From your perspective as a developer: you call search methods and get results. You never write CREATE INDEX. You never tune HNSW parameters. You never decide between GIN and GiST. You never think about which extension to install. You write goldlapel.start() and call the methods this book has demonstrated across eighteen chapters.

The same one-line install works in all seven languages. The connection string is the only parameter. I worked rather hard to make it this simple, and I hope you will not hold the simplicity against me.

Honest Boundary

Gold Lapel makes PostgreSQL search easy. It does not make it possible — PostgreSQL already has the capabilities. Every SQL query that Gold Lapel generates can be written by hand. Every index it creates can be created manually. A developer who prefers to write raw SQL, create their own indexes, and manage their own extensions can do everything Gold Lapel does. The eighteen chapters preceding this one prove it. Gold Lapel automates the management, not the capability.

The wrapper methods cover the 13 most common search operations. For queries that don’t fit — complex hybrid RRF pipelines (Chapter 13), custom aggregation patterns, specialized percolator triggers — raw SQL is always available. Gold Lapel is the fast path, not the only path. And the path it does not cover is the path PostgreSQL covers directly.

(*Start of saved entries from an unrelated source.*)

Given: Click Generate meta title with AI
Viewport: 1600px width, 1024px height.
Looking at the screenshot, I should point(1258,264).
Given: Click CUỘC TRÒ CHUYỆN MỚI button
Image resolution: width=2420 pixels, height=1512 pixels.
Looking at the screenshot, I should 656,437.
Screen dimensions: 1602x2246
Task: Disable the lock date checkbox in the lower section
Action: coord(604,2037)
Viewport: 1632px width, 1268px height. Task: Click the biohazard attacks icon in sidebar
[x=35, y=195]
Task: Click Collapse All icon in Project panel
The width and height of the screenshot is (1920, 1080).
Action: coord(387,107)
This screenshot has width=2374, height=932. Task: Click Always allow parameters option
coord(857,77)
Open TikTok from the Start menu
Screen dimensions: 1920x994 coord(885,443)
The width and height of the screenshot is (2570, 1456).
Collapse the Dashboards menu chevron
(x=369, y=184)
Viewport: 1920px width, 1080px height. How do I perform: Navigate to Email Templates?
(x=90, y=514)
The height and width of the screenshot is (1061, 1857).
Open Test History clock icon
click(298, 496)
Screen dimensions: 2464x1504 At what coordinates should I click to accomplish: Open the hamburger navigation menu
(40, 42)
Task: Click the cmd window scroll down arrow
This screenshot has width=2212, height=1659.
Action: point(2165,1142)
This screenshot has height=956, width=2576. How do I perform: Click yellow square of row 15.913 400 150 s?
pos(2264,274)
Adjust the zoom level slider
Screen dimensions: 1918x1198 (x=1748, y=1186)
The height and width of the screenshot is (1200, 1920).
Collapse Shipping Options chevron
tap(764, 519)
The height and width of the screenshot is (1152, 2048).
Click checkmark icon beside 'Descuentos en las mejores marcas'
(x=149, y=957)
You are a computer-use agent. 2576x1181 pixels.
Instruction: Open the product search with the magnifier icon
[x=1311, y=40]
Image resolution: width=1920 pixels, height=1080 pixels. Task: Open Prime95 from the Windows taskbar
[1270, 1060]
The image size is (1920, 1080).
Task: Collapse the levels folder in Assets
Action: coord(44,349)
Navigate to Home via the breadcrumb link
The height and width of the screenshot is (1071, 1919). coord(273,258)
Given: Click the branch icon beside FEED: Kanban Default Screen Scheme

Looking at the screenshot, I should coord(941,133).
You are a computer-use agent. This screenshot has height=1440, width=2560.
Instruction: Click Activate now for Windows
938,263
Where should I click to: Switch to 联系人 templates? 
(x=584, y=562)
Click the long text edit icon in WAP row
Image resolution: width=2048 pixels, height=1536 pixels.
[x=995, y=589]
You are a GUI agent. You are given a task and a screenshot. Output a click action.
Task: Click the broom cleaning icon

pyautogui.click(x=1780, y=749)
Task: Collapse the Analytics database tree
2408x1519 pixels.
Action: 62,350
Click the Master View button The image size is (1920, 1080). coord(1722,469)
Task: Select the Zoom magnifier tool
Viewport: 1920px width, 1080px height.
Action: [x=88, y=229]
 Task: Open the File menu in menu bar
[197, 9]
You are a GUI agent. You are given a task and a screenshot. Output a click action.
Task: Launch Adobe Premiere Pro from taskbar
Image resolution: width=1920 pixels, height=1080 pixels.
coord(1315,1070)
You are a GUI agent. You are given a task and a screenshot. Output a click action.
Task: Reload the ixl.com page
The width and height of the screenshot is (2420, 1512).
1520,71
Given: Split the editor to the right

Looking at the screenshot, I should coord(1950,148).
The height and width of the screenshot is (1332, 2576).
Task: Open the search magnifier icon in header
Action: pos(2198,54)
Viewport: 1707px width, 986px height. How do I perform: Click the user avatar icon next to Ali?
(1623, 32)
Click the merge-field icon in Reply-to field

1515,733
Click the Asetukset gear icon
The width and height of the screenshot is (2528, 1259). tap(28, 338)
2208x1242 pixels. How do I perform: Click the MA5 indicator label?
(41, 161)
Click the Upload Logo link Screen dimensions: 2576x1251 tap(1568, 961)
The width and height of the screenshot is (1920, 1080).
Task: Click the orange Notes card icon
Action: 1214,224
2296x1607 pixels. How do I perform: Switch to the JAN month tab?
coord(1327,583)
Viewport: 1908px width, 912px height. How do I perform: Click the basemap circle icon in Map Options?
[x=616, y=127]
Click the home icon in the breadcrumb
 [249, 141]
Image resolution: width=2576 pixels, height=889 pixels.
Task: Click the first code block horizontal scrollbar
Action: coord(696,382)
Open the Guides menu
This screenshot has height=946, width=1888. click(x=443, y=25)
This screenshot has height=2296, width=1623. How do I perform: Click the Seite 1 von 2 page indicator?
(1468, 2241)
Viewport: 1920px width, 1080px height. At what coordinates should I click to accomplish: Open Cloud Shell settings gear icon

The proxy adds a network hop. For most applications, the latency is negligible — sub-millisecond. For latency-critical applications measuring individual microseconds, the proxy overhead is measurable. The three-tier cache typically more than compensates, but the overhead exists and I would not hide it from you.

The search is automated. The indexes are automatic. The extensions are managed. The caching invalidates itself. The developer writes goldlapel.start() and calls search methods. The rest happens beneath — observed, optimized, and maintained without requiring your attention.

The household is in order. The kitchen is running. The guests are served.

What remains is for me to take my leave — which, as returning readers will know, I do the same way I arrived. Chapter 20 is brief. It is also, if I may say so, the chapter I have been looking forward to most. Not because it contains the most technical content. Because it contains the most honest.

Good evening is, after all, both a greeting and a farewell.